Restate word for word, and only, the lines that extend from the line containing "Given: Click the education tag" through the end of the records below.

(Collected data entries)
◇ ◇ ◇

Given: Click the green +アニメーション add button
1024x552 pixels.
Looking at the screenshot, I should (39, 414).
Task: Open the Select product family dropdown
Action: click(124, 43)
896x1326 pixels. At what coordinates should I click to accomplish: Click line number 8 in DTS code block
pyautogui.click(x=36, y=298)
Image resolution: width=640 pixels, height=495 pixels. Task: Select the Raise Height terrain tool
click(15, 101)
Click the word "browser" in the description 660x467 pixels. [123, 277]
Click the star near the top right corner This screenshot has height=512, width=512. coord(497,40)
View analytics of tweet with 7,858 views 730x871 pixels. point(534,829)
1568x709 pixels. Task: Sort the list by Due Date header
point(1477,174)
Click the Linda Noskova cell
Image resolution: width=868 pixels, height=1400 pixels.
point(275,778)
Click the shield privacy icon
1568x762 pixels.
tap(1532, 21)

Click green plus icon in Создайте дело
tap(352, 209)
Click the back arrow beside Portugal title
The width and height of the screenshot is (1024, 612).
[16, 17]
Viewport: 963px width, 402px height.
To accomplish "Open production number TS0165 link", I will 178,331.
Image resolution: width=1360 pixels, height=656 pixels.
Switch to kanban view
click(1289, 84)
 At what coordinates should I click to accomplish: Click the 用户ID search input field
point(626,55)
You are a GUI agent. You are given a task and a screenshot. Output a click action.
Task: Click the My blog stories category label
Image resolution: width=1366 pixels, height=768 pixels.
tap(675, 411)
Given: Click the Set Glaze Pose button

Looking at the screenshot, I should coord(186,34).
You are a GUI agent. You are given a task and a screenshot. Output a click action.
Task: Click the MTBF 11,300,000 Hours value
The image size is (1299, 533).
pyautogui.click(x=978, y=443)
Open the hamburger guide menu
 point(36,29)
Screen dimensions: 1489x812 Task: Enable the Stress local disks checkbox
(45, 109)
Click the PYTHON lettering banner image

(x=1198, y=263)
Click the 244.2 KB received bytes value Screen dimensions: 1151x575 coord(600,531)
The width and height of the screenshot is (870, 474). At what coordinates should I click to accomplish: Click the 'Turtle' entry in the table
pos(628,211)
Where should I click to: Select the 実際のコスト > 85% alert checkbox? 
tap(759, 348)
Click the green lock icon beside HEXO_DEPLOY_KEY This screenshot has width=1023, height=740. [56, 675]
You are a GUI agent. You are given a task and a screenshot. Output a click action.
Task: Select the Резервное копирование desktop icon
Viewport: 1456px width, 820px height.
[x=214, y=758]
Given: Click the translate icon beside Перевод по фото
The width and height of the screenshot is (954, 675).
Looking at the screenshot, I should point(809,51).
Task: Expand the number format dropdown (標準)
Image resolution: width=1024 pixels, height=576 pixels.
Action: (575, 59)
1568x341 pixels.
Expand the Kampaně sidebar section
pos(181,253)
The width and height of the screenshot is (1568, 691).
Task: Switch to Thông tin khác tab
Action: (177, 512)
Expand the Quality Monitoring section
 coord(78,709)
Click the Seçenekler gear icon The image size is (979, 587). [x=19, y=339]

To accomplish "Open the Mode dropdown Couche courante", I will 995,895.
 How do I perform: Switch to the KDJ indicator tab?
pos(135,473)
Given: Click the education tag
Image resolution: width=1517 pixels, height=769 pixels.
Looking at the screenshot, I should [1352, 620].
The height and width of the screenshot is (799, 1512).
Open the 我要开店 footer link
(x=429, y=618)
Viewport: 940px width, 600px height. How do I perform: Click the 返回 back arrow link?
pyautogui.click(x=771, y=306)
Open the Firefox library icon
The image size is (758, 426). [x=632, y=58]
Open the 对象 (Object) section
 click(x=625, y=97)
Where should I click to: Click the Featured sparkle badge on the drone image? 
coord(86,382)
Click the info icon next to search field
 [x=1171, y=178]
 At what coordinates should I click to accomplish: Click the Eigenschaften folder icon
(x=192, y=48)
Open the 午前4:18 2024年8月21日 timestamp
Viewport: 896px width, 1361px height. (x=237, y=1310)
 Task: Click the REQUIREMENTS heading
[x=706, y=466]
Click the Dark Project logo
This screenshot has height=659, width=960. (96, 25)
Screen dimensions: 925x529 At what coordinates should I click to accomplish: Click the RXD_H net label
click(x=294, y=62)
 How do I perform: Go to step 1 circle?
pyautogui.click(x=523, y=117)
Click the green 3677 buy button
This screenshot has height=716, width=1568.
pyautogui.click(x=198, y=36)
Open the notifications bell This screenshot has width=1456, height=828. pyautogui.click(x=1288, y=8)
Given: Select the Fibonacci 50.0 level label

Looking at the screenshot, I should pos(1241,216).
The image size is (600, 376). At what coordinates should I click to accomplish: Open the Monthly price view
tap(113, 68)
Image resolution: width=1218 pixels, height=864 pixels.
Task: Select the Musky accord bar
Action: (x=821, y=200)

◇ ◇ ◇

### WRITTEN SOLUTION
Given: Click the education tag
Image resolution: width=1517 pixels, height=769 pixels.
Looking at the screenshot, I should [1352, 620].
The height and width of the screenshot is (799, 1512).
Open the 我要开店 footer link
(x=429, y=618)
Viewport: 940px width, 600px height. How do I perform: Click the 返回 back arrow link?
pyautogui.click(x=771, y=306)
Open the Firefox library icon
The image size is (758, 426). [x=632, y=58]
Open the 对象 (Object) section
 click(x=625, y=97)
Where should I click to: Click the Featured sparkle badge on the drone image? 
coord(86,382)
Click the info icon next to search field
 [x=1171, y=178]
 At what coordinates should I click to accomplish: Click the Eigenschaften folder icon
(x=192, y=48)
Open the 午前4:18 2024年8月21日 timestamp
Viewport: 896px width, 1361px height. (x=237, y=1310)
 Task: Click the REQUIREMENTS heading
[x=706, y=466]
Click the Dark Project logo
This screenshot has height=659, width=960. (96, 25)
Screen dimensions: 925x529 At what coordinates should I click to accomplish: Click the RXD_H net label
click(x=294, y=62)
 How do I perform: Go to step 1 circle?
pyautogui.click(x=523, y=117)
Click the green 3677 buy button
This screenshot has height=716, width=1568.
pyautogui.click(x=198, y=36)
Open the notifications bell This screenshot has width=1456, height=828. pyautogui.click(x=1288, y=8)
Given: Select the Fibonacci 50.0 level label

Looking at the screenshot, I should pos(1241,216).
The image size is (600, 376). At what coordinates should I click to accomplish: Open the Monthly price view
tap(113, 68)
Image resolution: width=1218 pixels, height=864 pixels.
Task: Select the Musky accord bar
Action: (x=821, y=200)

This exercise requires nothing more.